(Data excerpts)

________________________

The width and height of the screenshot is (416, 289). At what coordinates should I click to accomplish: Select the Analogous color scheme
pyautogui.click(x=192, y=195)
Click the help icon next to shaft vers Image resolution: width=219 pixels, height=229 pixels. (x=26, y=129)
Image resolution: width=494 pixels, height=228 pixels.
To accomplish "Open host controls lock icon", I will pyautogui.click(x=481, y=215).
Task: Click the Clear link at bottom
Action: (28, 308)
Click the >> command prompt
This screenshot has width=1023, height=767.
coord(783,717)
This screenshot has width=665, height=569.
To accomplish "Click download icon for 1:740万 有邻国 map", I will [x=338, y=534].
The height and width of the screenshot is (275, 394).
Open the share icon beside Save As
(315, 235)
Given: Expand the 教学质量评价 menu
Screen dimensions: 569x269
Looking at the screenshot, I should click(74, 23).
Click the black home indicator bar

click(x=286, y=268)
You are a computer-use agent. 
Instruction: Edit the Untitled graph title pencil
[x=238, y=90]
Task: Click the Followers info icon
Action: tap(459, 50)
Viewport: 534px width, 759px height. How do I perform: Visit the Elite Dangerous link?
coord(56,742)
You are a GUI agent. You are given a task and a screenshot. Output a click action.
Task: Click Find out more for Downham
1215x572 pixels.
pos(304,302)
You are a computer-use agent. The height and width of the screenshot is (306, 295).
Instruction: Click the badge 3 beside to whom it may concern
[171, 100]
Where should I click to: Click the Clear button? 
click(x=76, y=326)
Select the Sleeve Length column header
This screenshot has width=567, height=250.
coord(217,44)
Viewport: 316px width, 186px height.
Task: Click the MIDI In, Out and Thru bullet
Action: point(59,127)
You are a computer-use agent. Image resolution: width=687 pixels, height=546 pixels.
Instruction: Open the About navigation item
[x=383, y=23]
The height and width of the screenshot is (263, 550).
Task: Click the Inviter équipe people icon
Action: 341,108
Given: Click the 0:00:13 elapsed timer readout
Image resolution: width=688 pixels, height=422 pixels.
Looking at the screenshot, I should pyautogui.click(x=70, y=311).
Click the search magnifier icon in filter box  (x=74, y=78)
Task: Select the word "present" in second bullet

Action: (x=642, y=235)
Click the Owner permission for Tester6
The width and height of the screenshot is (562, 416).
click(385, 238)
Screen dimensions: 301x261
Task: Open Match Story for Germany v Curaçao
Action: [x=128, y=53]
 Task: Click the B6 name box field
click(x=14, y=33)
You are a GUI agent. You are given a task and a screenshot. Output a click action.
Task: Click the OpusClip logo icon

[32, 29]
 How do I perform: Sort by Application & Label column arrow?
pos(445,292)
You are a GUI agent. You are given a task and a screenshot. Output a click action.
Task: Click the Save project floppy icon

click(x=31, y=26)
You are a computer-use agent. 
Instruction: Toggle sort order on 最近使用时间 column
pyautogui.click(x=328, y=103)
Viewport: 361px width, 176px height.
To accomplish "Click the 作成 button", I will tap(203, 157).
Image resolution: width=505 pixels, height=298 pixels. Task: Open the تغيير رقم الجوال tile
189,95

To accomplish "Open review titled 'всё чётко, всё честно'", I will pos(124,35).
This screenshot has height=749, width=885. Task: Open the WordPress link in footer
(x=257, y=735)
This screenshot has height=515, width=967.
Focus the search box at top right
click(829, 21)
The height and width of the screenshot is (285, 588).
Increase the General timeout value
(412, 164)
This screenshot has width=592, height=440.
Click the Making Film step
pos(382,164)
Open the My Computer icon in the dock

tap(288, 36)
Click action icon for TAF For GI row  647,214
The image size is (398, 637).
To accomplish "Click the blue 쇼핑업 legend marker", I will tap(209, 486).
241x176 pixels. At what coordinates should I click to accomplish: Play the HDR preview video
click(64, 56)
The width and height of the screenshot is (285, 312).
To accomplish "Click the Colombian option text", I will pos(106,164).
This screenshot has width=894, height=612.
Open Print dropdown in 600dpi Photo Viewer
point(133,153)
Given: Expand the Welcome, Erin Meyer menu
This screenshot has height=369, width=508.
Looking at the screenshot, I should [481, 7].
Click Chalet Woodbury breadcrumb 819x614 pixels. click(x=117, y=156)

________________________

(Required work) Retype the entries above exactly as they appear.

(Result of the exercise)
The width and height of the screenshot is (416, 289). At what coordinates should I click to accomplish: Select the Analogous color scheme
pyautogui.click(x=192, y=195)
Click the help icon next to shaft vers Image resolution: width=219 pixels, height=229 pixels. (x=26, y=129)
Image resolution: width=494 pixels, height=228 pixels.
To accomplish "Open host controls lock icon", I will pyautogui.click(x=481, y=215).
Task: Click the Clear link at bottom
Action: (28, 308)
Click the >> command prompt
This screenshot has width=1023, height=767.
coord(783,717)
This screenshot has width=665, height=569.
To accomplish "Click download icon for 1:740万 有邻国 map", I will [x=338, y=534].
The height and width of the screenshot is (275, 394).
Open the share icon beside Save As
(315, 235)
Given: Expand the 教学质量评价 menu
Screen dimensions: 569x269
Looking at the screenshot, I should click(74, 23).
Click the black home indicator bar

click(x=286, y=268)
You are a computer-use agent. 
Instruction: Edit the Untitled graph title pencil
[x=238, y=90]
Task: Click the Followers info icon
Action: tap(459, 50)
Viewport: 534px width, 759px height. How do I perform: Visit the Elite Dangerous link?
coord(56,742)
You are a GUI agent. You are given a task and a screenshot. Output a click action.
Task: Click Find out more for Downham
1215x572 pixels.
pos(304,302)
You are a computer-use agent. The height and width of the screenshot is (306, 295).
Instruction: Click the badge 3 beside to whom it may concern
[171, 100]
Where should I click to: Click the Clear button? 
click(x=76, y=326)
Select the Sleeve Length column header
This screenshot has width=567, height=250.
coord(217,44)
Viewport: 316px width, 186px height.
Task: Click the MIDI In, Out and Thru bullet
Action: point(59,127)
You are a computer-use agent. Image resolution: width=687 pixels, height=546 pixels.
Instruction: Open the About navigation item
[x=383, y=23]
The height and width of the screenshot is (263, 550).
Task: Click the Inviter équipe people icon
Action: 341,108
Given: Click the 0:00:13 elapsed timer readout
Image resolution: width=688 pixels, height=422 pixels.
Looking at the screenshot, I should pyautogui.click(x=70, y=311).
Click the search magnifier icon in filter box  (x=74, y=78)
Task: Select the word "present" in second bullet

Action: (x=642, y=235)
Click the Owner permission for Tester6
The width and height of the screenshot is (562, 416).
click(385, 238)
Screen dimensions: 301x261
Task: Open Match Story for Germany v Curaçao
Action: [x=128, y=53]
 Task: Click the B6 name box field
click(x=14, y=33)
You are a GUI agent. You are given a task and a screenshot. Output a click action.
Task: Click the OpusClip logo icon

[32, 29]
 How do I perform: Sort by Application & Label column arrow?
pos(445,292)
You are a GUI agent. You are given a task and a screenshot. Output a click action.
Task: Click the Save project floppy icon

click(x=31, y=26)
You are a computer-use agent. 
Instruction: Toggle sort order on 最近使用时间 column
pyautogui.click(x=328, y=103)
Viewport: 361px width, 176px height.
To accomplish "Click the 作成 button", I will tap(203, 157).
Image resolution: width=505 pixels, height=298 pixels. Task: Open the تغيير رقم الجوال tile
189,95

To accomplish "Open review titled 'всё чётко, всё честно'", I will pos(124,35).
This screenshot has height=749, width=885. Task: Open the WordPress link in footer
(x=257, y=735)
This screenshot has height=515, width=967.
Focus the search box at top right
click(829, 21)
The height and width of the screenshot is (285, 588).
Increase the General timeout value
(412, 164)
This screenshot has width=592, height=440.
Click the Making Film step
pos(382,164)
Open the My Computer icon in the dock

tap(288, 36)
Click action icon for TAF For GI row  647,214
The image size is (398, 637).
To accomplish "Click the blue 쇼핑업 legend marker", I will tap(209, 486).
241x176 pixels. At what coordinates should I click to accomplish: Play the HDR preview video
click(64, 56)
The width and height of the screenshot is (285, 312).
To accomplish "Click the Colombian option text", I will pos(106,164).
This screenshot has width=894, height=612.
Open Print dropdown in 600dpi Photo Viewer
point(133,153)
Given: Expand the Welcome, Erin Meyer menu
This screenshot has height=369, width=508.
Looking at the screenshot, I should [481, 7].
Click Chalet Woodbury breadcrumb 819x614 pixels. click(x=117, y=156)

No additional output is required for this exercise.